INSTRUCTIONS FOR THE TASK:
Output range, inclusive: from the line containing "Task: Choose Customer" to the line containing "Viewport: 1002px width, 895px height.". Restate those lines from the data below word for word and only those.

THE DATA:
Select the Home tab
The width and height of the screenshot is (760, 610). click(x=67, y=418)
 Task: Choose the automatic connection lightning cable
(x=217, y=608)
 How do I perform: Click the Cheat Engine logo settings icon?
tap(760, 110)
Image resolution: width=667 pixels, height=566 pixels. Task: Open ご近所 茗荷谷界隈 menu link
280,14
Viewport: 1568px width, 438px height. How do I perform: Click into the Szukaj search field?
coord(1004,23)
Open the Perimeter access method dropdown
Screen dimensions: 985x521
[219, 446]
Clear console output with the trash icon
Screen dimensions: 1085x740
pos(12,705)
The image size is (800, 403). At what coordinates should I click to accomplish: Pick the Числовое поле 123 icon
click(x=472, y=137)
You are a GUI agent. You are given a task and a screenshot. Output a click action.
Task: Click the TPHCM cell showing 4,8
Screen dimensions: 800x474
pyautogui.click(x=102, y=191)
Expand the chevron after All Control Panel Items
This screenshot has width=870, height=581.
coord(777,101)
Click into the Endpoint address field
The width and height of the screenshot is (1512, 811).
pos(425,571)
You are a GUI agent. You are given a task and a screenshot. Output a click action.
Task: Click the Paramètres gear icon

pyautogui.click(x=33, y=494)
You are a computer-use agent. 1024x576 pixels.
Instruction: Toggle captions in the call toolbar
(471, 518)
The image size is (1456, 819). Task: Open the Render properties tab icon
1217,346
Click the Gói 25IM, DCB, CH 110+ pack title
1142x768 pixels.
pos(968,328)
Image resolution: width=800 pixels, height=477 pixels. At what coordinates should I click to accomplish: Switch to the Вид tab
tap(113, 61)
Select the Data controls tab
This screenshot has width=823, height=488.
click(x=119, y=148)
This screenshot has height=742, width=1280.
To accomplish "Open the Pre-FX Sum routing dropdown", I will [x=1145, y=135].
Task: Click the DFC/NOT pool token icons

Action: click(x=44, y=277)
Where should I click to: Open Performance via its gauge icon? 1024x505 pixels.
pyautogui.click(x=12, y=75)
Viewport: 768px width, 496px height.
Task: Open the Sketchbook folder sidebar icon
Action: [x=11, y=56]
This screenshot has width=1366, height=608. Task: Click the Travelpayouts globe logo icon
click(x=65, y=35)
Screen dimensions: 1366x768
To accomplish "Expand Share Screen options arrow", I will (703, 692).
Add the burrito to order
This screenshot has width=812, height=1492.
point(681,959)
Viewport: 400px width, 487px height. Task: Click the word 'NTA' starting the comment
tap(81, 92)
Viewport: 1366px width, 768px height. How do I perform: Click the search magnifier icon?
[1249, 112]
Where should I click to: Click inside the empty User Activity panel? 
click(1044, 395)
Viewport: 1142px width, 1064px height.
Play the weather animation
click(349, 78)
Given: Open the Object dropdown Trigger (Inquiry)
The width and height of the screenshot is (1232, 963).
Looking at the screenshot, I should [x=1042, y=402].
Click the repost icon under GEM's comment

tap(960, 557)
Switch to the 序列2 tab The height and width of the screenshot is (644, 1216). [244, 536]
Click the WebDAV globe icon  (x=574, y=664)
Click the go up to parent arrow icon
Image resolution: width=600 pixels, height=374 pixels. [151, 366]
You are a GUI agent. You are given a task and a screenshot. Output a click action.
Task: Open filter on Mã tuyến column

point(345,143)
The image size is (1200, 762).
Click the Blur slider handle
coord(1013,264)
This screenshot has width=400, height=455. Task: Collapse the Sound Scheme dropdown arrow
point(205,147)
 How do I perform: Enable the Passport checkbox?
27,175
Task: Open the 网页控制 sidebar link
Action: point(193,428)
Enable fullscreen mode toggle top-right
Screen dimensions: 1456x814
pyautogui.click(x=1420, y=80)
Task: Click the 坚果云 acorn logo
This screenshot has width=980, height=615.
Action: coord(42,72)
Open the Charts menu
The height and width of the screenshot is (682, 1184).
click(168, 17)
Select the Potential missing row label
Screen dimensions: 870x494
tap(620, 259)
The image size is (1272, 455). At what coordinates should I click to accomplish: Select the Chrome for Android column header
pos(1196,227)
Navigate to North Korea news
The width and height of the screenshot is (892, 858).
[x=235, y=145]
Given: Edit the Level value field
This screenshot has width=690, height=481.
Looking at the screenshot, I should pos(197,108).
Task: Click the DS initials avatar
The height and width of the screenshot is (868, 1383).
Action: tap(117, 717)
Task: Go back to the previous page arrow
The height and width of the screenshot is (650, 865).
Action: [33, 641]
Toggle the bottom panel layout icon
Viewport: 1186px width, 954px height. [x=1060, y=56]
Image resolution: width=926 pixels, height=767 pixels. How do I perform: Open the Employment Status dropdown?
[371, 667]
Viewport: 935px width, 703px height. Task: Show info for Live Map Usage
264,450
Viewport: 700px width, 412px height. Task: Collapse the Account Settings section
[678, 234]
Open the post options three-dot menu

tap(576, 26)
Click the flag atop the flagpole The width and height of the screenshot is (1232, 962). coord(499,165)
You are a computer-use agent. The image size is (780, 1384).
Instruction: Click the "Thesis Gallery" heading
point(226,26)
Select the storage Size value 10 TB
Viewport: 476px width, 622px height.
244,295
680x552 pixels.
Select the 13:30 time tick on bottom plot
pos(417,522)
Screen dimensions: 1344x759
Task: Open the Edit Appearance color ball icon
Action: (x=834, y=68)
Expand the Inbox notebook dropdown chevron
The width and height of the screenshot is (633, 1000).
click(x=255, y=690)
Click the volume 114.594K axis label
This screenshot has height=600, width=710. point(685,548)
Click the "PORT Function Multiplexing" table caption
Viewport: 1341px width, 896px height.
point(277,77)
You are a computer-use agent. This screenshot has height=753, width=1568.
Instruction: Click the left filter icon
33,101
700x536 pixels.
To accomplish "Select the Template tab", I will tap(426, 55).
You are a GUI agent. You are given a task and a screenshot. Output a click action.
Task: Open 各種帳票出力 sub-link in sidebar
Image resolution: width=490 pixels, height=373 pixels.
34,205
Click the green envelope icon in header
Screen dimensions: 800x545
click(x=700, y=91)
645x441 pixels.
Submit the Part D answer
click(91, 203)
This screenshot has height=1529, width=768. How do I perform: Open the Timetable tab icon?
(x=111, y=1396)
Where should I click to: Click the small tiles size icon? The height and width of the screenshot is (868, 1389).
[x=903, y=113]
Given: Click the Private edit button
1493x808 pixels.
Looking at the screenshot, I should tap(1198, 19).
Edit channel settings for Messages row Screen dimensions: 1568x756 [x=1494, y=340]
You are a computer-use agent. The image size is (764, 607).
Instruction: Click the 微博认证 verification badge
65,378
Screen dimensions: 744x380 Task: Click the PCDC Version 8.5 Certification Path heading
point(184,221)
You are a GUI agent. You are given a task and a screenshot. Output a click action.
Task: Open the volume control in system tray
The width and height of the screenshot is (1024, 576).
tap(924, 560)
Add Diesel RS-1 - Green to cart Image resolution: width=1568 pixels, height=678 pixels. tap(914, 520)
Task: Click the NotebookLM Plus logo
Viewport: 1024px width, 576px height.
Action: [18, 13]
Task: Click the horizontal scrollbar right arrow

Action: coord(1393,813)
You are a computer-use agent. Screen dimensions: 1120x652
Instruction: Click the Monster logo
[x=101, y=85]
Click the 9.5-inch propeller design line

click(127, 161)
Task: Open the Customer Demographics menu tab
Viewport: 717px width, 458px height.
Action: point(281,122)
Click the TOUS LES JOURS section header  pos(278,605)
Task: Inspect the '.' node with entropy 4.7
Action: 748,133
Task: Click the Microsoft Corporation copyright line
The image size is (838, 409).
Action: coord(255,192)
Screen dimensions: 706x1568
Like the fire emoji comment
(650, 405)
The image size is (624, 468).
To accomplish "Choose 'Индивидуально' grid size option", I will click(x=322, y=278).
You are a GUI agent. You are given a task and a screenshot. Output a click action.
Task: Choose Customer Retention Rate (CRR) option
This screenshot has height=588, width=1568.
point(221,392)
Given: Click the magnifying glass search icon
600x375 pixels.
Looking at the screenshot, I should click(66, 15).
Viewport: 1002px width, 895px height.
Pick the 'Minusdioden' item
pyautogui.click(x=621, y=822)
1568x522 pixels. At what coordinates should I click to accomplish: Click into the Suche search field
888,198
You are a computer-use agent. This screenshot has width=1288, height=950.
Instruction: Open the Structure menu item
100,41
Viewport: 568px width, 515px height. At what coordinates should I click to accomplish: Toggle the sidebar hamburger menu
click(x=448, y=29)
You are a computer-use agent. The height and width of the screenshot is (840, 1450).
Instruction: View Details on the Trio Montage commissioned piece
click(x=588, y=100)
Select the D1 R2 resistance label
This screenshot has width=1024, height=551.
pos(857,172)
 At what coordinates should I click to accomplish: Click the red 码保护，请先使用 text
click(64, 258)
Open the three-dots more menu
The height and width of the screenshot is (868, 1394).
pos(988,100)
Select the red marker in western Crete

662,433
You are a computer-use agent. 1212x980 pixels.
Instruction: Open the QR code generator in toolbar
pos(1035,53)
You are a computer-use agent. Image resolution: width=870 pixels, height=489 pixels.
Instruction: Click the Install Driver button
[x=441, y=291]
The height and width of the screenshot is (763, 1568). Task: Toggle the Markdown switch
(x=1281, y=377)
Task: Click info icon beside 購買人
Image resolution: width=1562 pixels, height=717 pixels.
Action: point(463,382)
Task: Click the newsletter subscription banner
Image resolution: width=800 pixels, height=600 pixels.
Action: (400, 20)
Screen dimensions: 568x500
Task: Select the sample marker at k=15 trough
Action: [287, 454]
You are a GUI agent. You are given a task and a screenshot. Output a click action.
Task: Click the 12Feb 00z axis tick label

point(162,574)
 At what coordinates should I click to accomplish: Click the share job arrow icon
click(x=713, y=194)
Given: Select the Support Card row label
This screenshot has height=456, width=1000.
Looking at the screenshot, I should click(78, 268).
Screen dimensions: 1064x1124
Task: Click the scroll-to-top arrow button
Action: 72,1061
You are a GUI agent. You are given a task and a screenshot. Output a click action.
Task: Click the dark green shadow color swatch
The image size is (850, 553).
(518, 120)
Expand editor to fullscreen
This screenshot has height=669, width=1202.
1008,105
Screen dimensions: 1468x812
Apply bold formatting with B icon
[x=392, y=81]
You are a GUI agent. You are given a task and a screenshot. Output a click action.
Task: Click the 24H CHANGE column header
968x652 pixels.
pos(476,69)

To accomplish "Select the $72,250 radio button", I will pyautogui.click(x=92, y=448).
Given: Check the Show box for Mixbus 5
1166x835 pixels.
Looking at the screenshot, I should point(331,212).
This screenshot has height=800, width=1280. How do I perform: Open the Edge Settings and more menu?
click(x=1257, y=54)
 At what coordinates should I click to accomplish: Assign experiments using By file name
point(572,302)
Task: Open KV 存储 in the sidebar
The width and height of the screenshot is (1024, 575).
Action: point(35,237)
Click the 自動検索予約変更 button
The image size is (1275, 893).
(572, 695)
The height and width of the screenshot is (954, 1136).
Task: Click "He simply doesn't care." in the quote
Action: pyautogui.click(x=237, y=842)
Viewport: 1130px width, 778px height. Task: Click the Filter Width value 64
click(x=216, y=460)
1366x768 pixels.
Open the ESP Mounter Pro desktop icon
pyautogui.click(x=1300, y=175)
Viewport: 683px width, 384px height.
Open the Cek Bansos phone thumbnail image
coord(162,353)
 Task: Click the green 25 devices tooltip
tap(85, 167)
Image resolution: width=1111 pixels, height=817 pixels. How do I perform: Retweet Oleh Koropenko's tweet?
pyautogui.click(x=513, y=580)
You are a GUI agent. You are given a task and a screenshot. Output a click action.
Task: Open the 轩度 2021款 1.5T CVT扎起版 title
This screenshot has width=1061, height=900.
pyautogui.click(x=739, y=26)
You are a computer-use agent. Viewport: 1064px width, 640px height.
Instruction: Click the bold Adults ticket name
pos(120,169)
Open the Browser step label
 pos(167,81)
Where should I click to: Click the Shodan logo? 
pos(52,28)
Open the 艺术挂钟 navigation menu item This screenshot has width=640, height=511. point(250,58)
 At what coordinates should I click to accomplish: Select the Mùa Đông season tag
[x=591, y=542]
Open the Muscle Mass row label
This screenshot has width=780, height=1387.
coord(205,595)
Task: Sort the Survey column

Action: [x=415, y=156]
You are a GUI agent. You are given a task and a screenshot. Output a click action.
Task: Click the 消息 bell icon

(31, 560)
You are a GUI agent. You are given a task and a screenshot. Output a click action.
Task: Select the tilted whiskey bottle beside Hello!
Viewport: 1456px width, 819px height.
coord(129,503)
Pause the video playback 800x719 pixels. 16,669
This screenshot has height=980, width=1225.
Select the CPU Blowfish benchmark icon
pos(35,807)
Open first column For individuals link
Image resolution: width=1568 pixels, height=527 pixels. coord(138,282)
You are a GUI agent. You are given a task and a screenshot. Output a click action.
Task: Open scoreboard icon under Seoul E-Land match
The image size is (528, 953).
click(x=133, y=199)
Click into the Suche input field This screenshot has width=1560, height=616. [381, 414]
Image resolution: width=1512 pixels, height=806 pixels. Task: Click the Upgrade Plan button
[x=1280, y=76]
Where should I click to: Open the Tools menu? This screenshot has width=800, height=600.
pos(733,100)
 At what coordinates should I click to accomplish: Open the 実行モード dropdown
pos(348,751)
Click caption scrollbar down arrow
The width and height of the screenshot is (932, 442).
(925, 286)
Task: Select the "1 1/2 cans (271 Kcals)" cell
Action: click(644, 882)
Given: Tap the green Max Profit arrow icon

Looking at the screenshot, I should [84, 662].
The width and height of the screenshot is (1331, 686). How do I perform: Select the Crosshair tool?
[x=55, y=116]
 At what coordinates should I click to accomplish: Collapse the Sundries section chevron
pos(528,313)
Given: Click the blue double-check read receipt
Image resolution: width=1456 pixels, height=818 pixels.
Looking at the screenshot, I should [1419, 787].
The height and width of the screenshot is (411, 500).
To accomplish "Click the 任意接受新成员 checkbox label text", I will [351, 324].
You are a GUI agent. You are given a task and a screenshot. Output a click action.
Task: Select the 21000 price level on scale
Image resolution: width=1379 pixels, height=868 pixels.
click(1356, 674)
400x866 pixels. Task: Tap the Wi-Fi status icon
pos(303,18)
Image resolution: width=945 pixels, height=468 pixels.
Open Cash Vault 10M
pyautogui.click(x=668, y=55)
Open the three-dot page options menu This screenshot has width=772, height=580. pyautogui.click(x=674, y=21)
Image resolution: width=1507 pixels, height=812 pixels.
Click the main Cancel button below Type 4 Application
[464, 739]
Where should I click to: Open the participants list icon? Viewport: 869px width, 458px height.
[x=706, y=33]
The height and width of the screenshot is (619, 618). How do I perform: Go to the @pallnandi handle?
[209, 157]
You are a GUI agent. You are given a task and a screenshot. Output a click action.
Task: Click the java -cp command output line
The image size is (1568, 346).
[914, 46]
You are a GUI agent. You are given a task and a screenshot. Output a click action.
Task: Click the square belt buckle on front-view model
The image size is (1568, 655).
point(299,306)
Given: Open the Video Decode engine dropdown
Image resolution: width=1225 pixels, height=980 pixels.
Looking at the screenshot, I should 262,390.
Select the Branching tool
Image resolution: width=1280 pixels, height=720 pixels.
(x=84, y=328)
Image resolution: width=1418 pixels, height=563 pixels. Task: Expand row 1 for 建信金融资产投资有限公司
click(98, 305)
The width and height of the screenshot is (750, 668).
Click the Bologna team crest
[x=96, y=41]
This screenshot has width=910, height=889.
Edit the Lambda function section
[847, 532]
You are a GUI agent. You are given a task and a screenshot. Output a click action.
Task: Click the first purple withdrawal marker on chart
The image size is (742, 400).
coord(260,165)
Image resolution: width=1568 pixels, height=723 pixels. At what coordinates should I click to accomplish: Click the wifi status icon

SOLVED PROBLEM:
Task: Choose Customer Retention Rate (CRR) option
This screenshot has height=588, width=1568.
point(221,392)
Given: Click the magnifying glass search icon
600x375 pixels.
Looking at the screenshot, I should click(66, 15).
Viewport: 1002px width, 895px height.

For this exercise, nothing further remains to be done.